题目设定 ->
请根据原始文档回答:《大风》的故事跨越多少年,写了几代人?

原始文档 ->
====================

微信专稿 “大风”中的故乡——评李凤群的《大风》(刘志权)

 

←李凤群长篇《大风》→2016年《收获》长篇专号(春夏卷)《大风》(李凤群)梗概七十年,四代人,沦落、迁...



李凤群

长篇《大风》
2016年《收获》长篇专号(春夏卷)
《大风》(李凤群)梗概
七十年,四代人,沦落、迁徙、改名换姓、奋力图存、寻祖觅踪、自我放逐……漏洞百出的谎言掩饰着求活的艰辛,被谎言包裹的愤怒演化成异常的性格,怪诞的举止激起别样的风波,祖宗的烙印无形中熔化于子孙的血液。这四代人的生活、性格以及各自的下落,经由他们的讲述,断续成为完整,生存成为信念,沉重和眼泪变成一种机智,甚至变成一种滑稽,风云变幻似乎在他们身上看不出痕迹,但是,每一道纹理都写着:命运和中国。

====================

[各项出现位置的记录]
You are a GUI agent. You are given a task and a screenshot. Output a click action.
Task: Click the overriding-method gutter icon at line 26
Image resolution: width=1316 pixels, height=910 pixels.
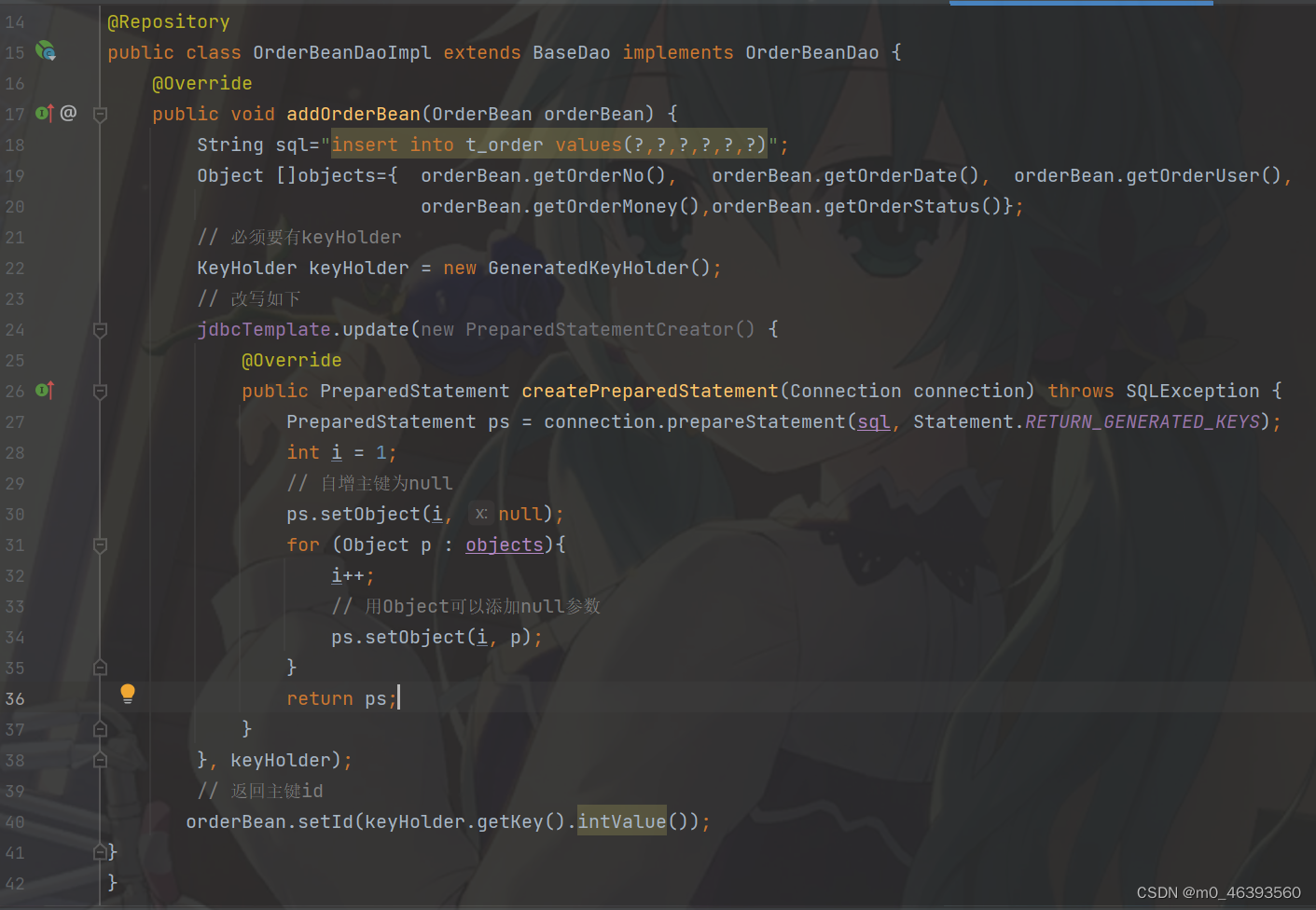click(43, 391)
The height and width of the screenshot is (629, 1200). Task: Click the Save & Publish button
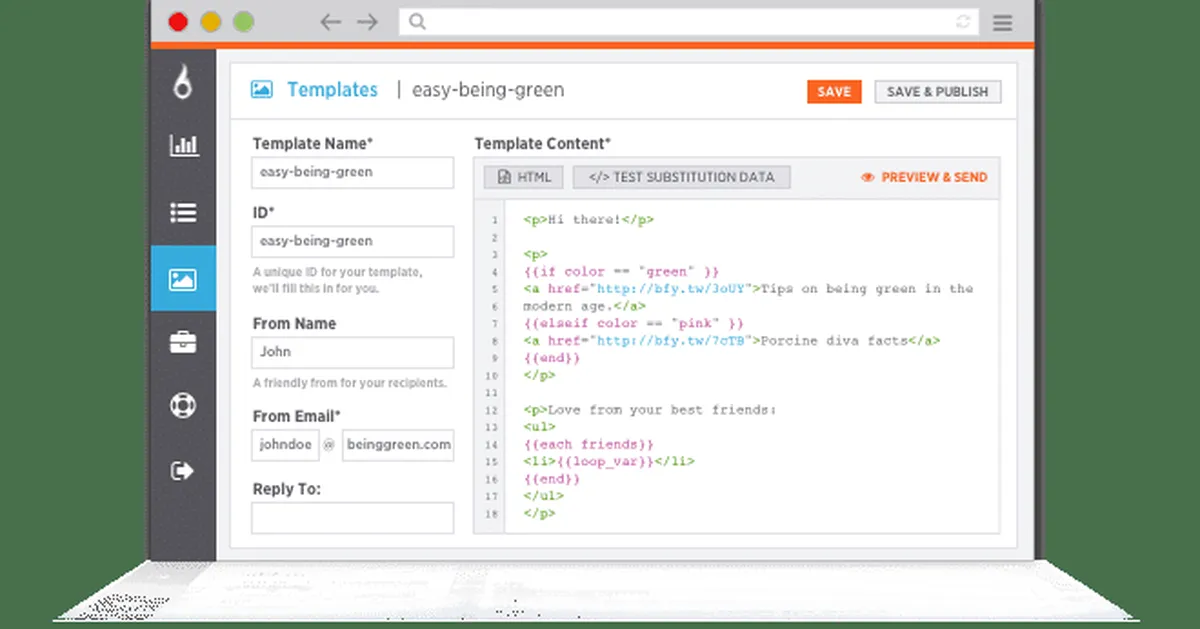pos(937,91)
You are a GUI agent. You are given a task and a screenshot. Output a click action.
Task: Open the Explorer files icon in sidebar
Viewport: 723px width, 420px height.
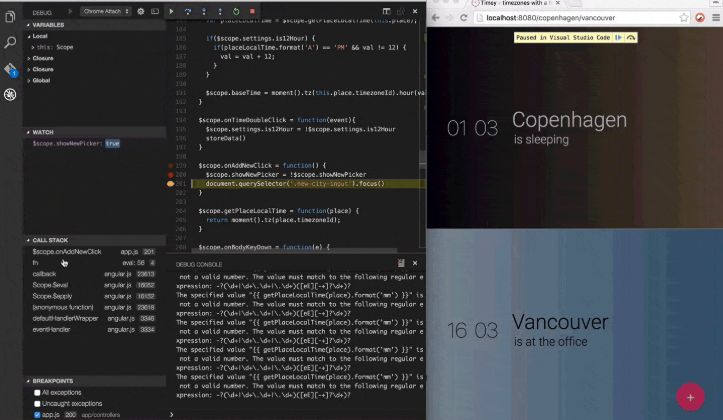click(x=10, y=18)
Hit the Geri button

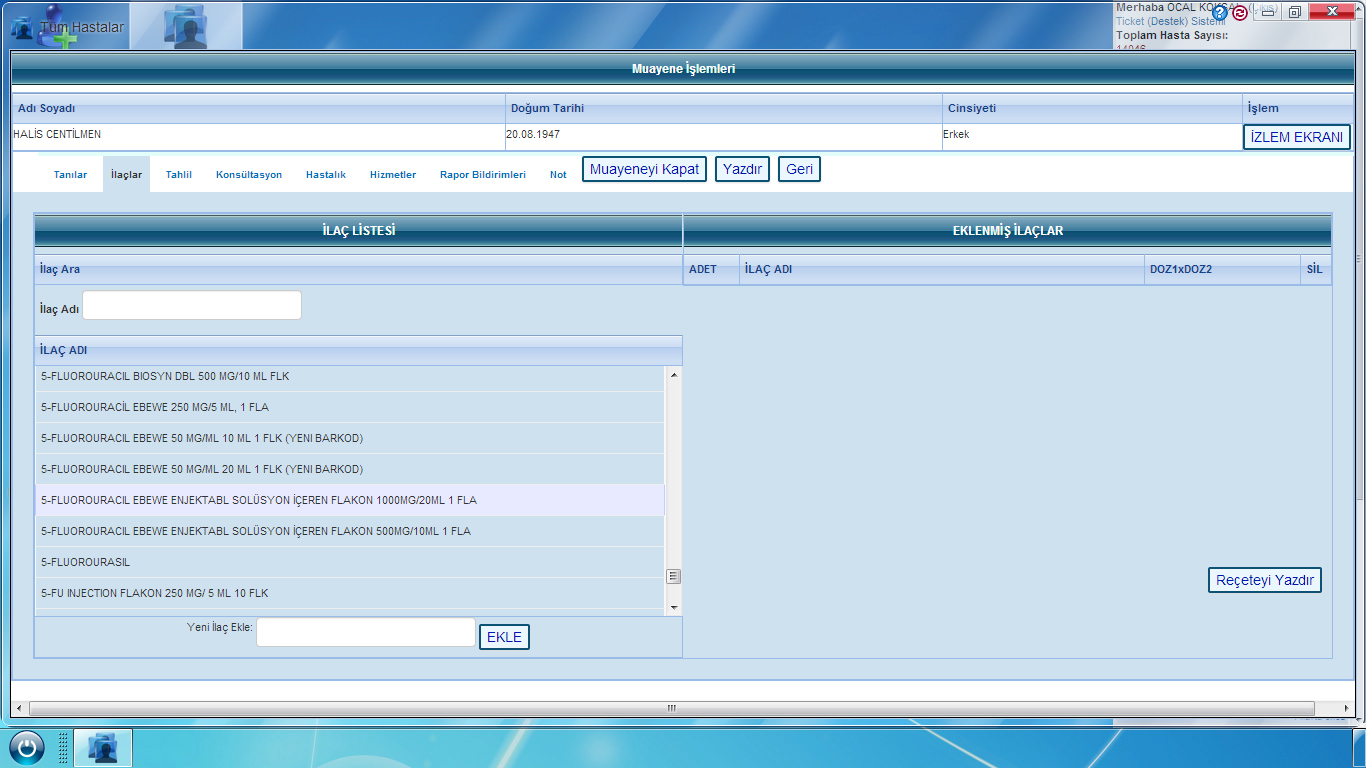pos(799,169)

====================

完成练习 ->
七十年,四代人。